**Data rows:**

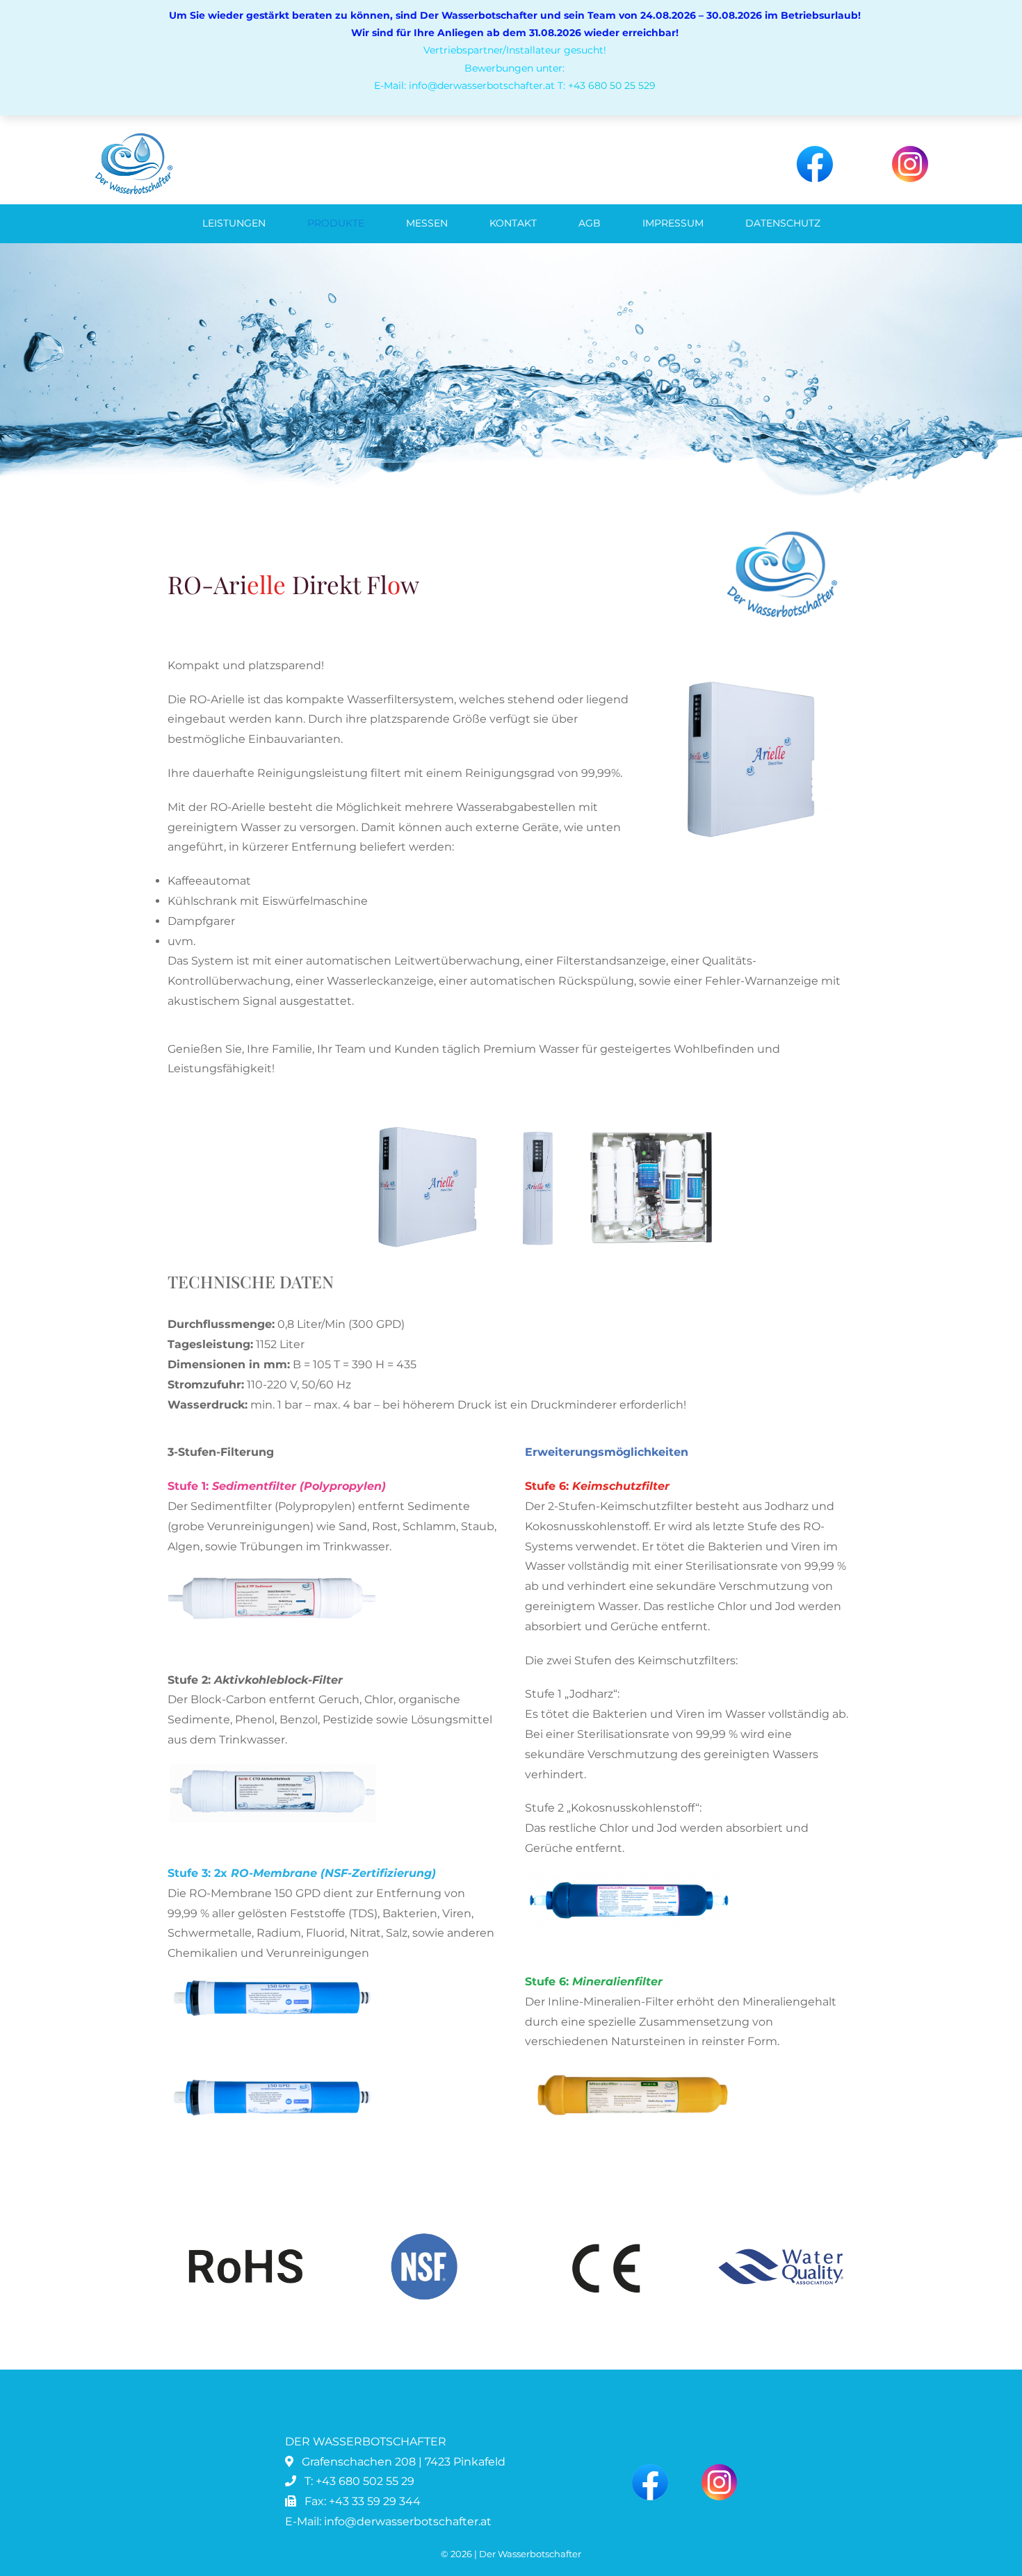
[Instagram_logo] (910, 151)
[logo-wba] (133, 137)
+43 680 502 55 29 (365, 2481)
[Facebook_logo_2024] (815, 151)
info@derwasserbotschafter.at (408, 2521)
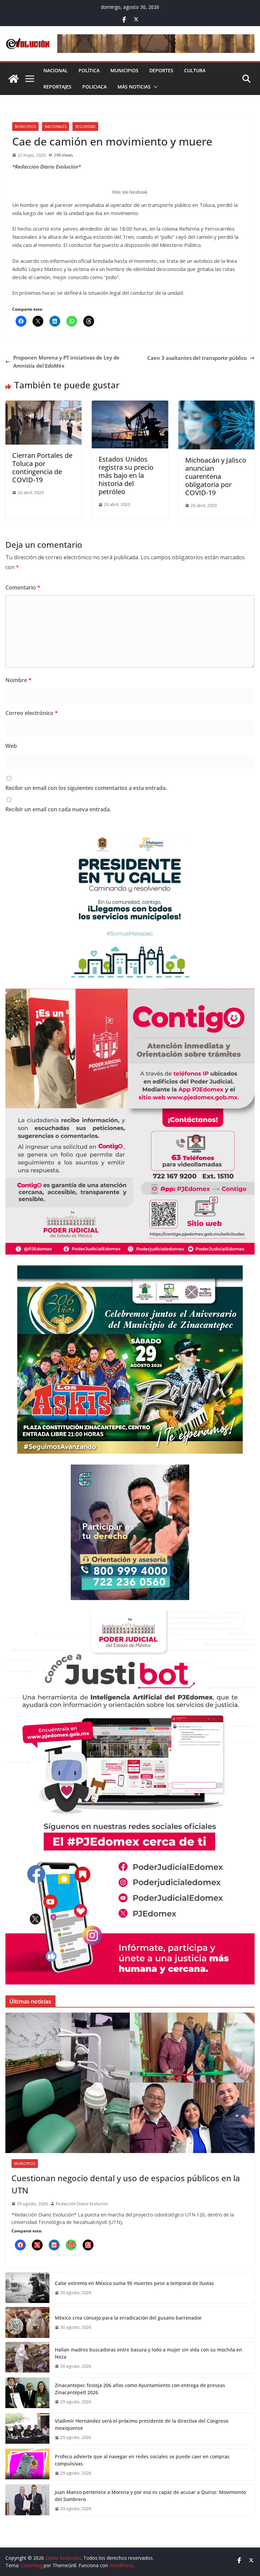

**Description of the task:** Please rewrite the listing with "Instagram_logo" replaced by "Instagram_icon", keeping everything else the same and leaving out the pictures.

**Result for this exercise:**
[Instagram_icon] (910, 151)
[logo-wba] (133, 137)
+43 680 502 55 29 (365, 2481)
[Facebook_logo_2024] (815, 151)
info@derwasserbotschafter.at (408, 2521)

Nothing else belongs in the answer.